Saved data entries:
****************************************

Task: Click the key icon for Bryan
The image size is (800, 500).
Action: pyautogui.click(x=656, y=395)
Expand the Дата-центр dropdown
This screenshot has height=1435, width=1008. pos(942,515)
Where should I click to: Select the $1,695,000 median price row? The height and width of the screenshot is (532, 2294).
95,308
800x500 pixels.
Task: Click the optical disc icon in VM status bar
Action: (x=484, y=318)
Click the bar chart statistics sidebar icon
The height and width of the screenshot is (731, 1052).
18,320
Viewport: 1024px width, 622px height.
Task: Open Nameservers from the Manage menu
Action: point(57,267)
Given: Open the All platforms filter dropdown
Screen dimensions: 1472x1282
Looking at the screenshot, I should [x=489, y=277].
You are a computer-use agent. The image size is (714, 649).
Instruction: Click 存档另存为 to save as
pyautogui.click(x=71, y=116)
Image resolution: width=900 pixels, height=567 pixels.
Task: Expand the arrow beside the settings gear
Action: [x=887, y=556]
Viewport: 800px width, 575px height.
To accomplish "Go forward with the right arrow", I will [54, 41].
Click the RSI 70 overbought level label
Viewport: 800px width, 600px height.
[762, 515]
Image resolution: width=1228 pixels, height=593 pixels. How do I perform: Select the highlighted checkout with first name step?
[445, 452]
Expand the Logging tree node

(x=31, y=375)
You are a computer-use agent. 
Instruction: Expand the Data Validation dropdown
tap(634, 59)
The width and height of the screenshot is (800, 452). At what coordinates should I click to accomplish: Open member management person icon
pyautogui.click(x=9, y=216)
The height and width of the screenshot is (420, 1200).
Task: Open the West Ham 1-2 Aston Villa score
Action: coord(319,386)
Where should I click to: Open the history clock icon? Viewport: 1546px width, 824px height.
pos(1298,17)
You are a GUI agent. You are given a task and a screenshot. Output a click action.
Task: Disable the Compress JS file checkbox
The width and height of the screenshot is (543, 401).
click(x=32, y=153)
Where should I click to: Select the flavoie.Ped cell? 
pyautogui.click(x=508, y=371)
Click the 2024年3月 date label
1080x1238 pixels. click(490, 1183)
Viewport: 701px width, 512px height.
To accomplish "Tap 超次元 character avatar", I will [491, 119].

****************************************

= INSTRUCTIONS FOR THE TASK =
What is needed here is one number: how many lines of the entries hold the string "computer".

= SOLUTION =
2